* _What is being asked_
Please output as a JSON list of strings the lines of the material below, starting with the line that contains "At what coordinates" and going on through the end of the material, one string per line, with blank lines left out. Leave the pictures out of the answer.

* _Provided data_

*-*-*

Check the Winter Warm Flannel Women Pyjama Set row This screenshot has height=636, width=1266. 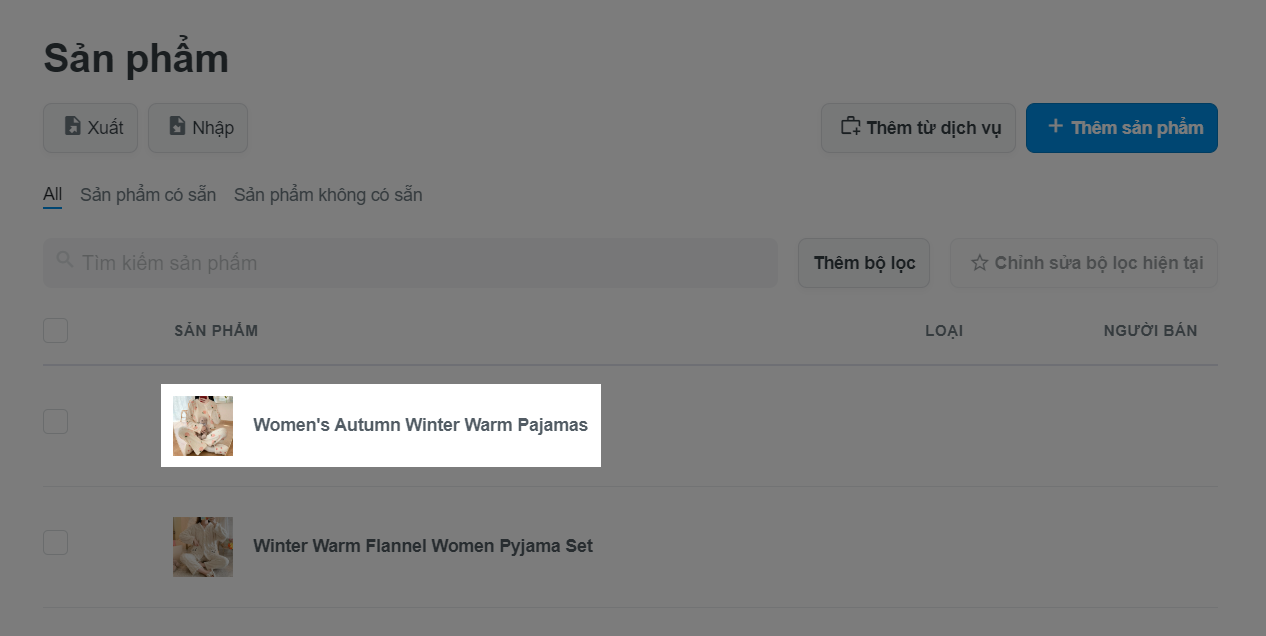(55, 543)
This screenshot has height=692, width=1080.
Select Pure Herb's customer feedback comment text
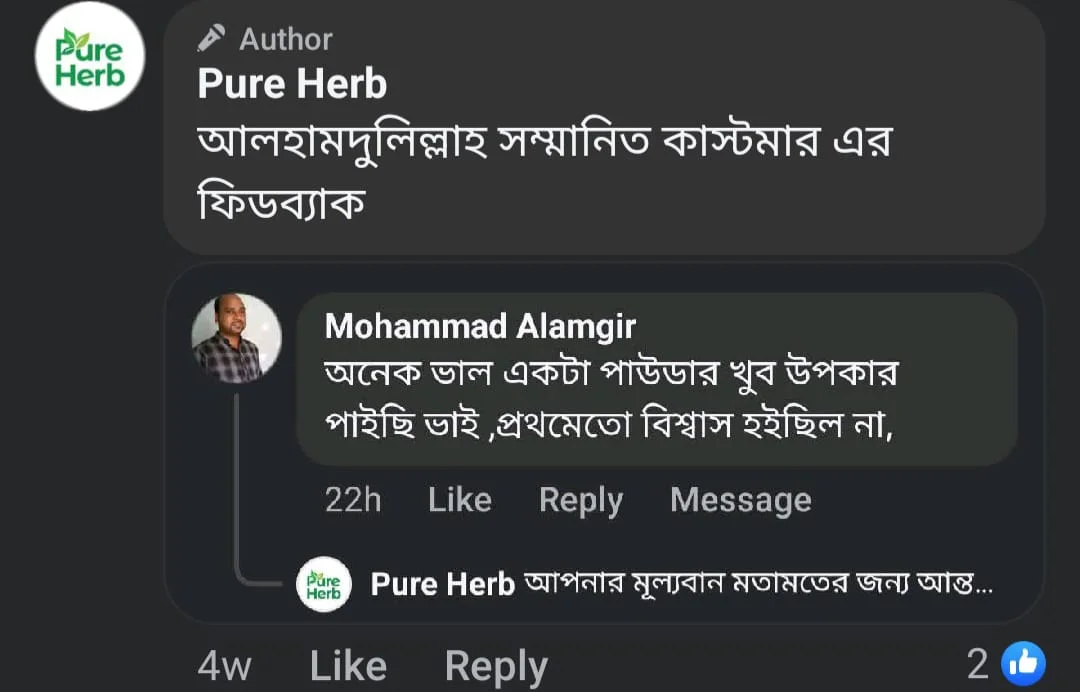543,170
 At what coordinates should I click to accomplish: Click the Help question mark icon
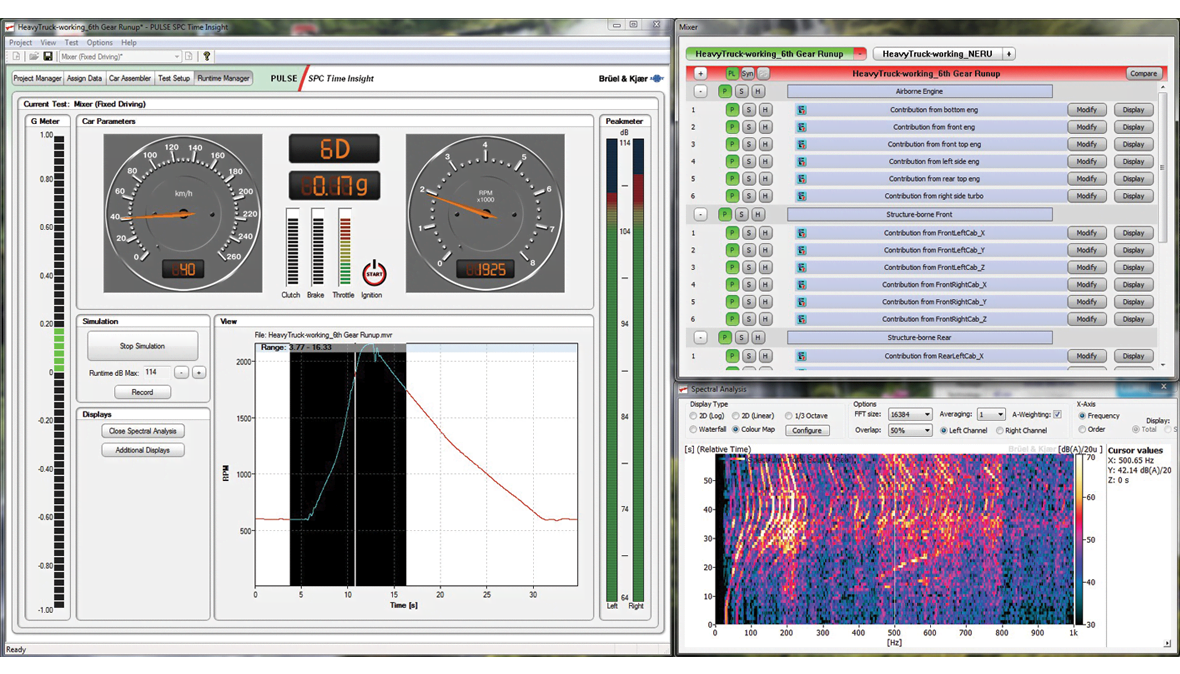tap(207, 57)
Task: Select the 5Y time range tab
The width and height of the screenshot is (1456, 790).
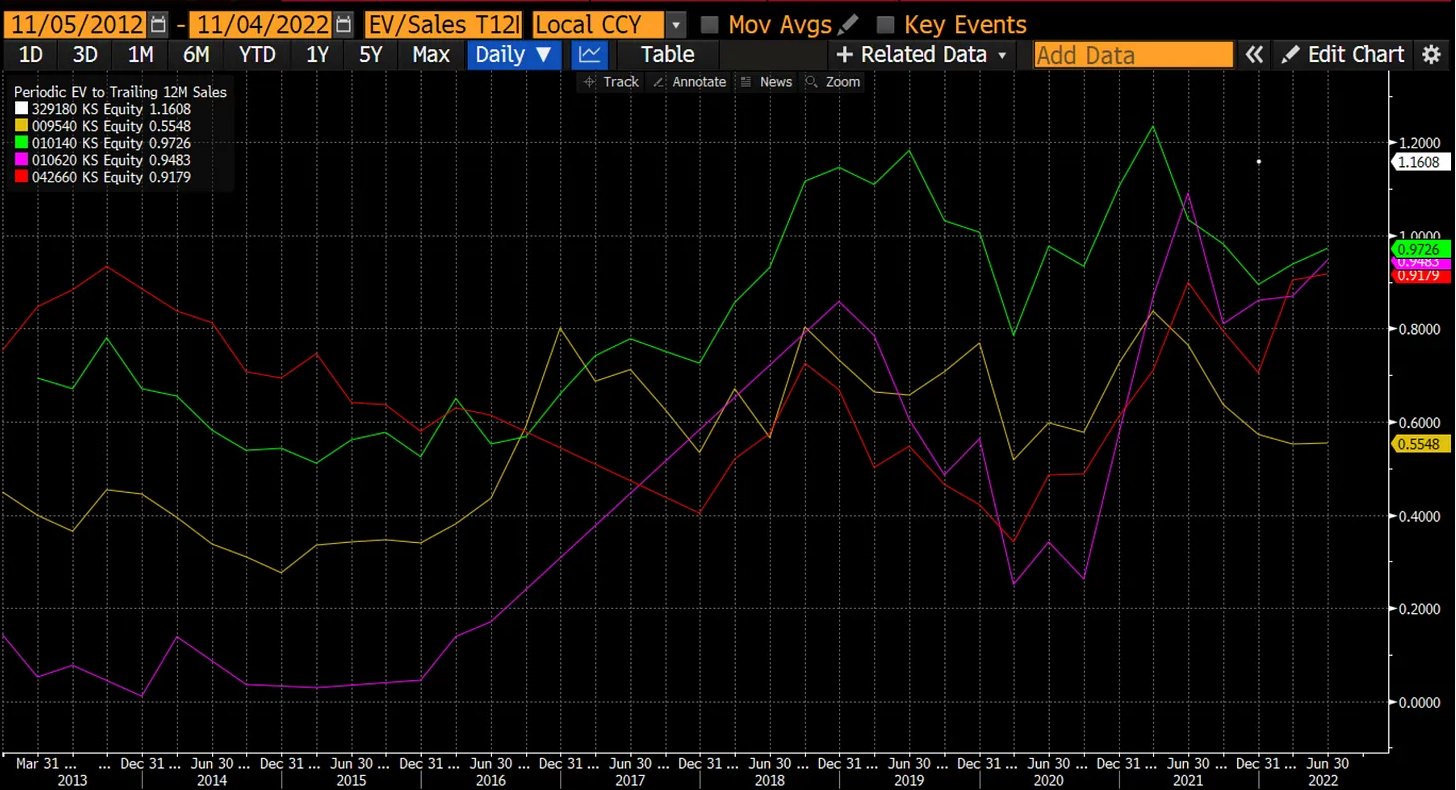Action: (x=370, y=55)
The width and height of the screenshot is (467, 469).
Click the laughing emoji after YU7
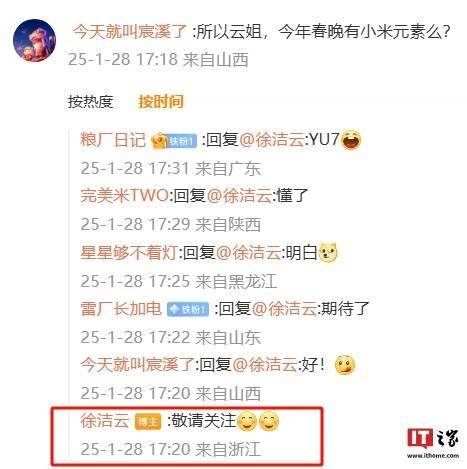tap(351, 140)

*-*-*

* _Written solution_
[
  " At what coordinates should I click to accomplish: Click the Help question mark icon",
  "tap(207, 57)",
  "Task: Select the 5Y time range tab",
  "The width and height of the screenshot is (1456, 790).",
  "Action: (x=370, y=55)",
  "The width and height of the screenshot is (467, 469).",
  "Click the laughing emoji after YU7",
  "tap(351, 140)"
]